The End of EU Financial Regulatory Internationalism?

Friday, June 24, 2016: 2:30 PM-4:00 PM
202 South Hall (South Hall)
Elliot Posner, Case Western Reserve University, Cleveland, OH
This paper grapples with the issue of EU internationalism in the area of financial

regulation. After delineating between two dimensions of internationalism –

integrationism and transnationalism – we report on our comparative study of 10

regulatory areas, over time and with respect to the US and international soft law.

Our evidence suggests that compared to 2007, the EU and the US in 2014 had

become less integrationist – though they have done so in a highly coordinated

fashion; and the EU, contrary to its image as portrayed by EU officials and scholars,

had also become less transnationalist, in contrast to the US becoming slightly more.

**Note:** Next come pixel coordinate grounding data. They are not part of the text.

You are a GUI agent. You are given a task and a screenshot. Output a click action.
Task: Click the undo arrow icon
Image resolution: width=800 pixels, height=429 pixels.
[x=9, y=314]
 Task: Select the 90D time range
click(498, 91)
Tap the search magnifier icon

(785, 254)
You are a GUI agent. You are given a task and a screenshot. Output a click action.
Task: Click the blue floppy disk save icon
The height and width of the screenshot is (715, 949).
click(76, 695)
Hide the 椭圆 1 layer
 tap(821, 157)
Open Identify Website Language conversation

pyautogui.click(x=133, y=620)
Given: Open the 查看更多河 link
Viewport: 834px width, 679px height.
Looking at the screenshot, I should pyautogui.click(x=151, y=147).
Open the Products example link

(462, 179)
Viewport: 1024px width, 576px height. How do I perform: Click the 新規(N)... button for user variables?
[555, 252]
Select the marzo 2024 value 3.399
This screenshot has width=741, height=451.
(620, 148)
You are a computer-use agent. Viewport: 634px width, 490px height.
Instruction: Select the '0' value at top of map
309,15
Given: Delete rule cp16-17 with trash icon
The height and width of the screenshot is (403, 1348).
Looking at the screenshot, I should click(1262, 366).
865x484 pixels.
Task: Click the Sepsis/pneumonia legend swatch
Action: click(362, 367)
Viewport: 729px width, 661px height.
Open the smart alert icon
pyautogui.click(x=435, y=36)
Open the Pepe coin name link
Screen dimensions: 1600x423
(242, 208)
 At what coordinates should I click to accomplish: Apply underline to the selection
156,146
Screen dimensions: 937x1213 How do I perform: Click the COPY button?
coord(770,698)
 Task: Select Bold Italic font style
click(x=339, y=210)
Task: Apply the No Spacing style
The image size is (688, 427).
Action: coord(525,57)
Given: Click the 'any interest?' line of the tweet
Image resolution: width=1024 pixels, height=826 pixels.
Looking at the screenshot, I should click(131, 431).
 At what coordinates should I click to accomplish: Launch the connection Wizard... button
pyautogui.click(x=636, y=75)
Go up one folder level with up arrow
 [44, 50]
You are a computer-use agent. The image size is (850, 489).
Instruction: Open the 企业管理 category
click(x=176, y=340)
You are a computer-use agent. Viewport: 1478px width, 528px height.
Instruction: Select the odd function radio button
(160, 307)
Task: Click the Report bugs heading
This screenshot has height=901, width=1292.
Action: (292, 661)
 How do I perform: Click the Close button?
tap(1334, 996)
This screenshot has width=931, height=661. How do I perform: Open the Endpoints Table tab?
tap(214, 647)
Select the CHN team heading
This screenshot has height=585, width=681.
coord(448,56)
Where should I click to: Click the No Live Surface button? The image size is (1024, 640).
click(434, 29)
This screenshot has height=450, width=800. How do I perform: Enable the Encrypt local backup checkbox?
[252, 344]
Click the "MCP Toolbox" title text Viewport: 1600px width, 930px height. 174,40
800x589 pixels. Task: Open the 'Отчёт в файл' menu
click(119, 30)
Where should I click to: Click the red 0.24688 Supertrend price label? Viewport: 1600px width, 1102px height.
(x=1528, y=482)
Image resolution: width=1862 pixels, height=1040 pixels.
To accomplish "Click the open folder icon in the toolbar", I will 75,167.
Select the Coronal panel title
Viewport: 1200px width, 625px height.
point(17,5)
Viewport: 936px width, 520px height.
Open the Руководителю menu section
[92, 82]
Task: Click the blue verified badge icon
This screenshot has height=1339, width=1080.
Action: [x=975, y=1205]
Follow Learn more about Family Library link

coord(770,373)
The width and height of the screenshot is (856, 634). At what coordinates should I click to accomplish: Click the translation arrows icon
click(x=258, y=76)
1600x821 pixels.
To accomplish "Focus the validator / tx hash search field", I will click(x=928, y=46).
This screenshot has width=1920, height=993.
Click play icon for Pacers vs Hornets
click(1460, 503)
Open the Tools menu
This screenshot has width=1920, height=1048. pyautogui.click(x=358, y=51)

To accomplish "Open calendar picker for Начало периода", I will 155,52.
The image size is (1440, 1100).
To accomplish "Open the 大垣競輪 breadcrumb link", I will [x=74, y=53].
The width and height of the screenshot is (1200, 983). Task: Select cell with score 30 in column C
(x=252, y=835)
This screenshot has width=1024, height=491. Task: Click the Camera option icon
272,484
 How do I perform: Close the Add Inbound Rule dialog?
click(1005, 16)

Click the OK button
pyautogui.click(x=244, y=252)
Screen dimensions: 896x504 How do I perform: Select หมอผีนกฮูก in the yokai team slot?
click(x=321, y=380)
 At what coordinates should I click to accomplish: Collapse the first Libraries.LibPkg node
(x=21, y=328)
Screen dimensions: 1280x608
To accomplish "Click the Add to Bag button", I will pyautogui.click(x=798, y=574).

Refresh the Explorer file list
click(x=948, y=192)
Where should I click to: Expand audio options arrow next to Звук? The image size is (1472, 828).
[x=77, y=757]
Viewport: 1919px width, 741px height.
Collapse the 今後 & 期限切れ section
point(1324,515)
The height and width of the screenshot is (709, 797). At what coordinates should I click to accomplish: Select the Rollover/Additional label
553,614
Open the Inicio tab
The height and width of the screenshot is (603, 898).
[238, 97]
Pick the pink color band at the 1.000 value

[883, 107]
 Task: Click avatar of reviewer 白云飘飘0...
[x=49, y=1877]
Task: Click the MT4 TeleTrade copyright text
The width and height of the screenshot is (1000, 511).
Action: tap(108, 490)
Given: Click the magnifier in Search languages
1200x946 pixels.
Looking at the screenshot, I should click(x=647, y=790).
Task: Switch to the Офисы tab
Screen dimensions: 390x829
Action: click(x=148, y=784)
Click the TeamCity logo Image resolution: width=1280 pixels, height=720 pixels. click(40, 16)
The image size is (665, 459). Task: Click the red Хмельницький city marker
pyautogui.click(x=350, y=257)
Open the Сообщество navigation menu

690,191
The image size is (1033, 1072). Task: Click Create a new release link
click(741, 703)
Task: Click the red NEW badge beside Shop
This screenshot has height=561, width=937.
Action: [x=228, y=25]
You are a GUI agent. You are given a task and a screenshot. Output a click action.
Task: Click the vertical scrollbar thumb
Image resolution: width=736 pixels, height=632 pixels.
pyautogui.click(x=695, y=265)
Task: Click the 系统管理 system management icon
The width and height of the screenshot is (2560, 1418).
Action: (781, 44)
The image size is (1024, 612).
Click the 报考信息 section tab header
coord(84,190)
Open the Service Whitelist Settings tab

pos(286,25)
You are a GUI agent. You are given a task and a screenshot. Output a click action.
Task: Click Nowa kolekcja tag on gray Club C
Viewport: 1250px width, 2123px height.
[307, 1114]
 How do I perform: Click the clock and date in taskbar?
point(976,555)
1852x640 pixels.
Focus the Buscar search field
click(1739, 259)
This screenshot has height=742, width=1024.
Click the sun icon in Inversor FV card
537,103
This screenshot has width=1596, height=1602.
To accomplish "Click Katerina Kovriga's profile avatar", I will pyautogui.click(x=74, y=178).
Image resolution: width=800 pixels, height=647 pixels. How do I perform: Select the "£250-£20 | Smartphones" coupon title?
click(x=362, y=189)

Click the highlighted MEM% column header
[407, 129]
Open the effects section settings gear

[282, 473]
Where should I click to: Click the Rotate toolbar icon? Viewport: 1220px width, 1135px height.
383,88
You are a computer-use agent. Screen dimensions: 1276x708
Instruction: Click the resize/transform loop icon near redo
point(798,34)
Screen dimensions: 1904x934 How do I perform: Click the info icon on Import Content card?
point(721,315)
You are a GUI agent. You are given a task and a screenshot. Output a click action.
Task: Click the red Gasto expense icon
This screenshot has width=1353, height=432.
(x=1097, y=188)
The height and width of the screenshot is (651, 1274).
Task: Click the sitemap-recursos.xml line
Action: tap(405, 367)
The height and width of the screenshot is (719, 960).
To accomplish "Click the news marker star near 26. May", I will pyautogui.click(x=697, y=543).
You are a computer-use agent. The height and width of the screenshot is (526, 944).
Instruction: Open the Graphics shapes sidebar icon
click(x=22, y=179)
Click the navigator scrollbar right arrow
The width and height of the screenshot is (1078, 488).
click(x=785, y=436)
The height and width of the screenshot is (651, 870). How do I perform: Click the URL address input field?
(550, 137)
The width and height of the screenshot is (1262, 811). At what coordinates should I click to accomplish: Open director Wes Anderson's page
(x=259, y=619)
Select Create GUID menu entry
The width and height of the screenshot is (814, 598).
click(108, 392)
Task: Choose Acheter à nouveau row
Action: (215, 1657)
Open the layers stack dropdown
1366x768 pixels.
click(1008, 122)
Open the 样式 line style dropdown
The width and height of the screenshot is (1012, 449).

Using insights from the Historical Institutionalist turn in International Relations, we

attribute the EU’s declining internationalism in large part to changes in the

international institutional context (namely, membership expansion of regulatory

bodies and post-crisis selection of standard setters). Contrary to a long scholarly

tradition depicting internationalism as part of the EU’s institutional and cultural

DNA, our analysis indicates that as changes in the international context made it

harder, the EU became less of a financial regulatory internationalist.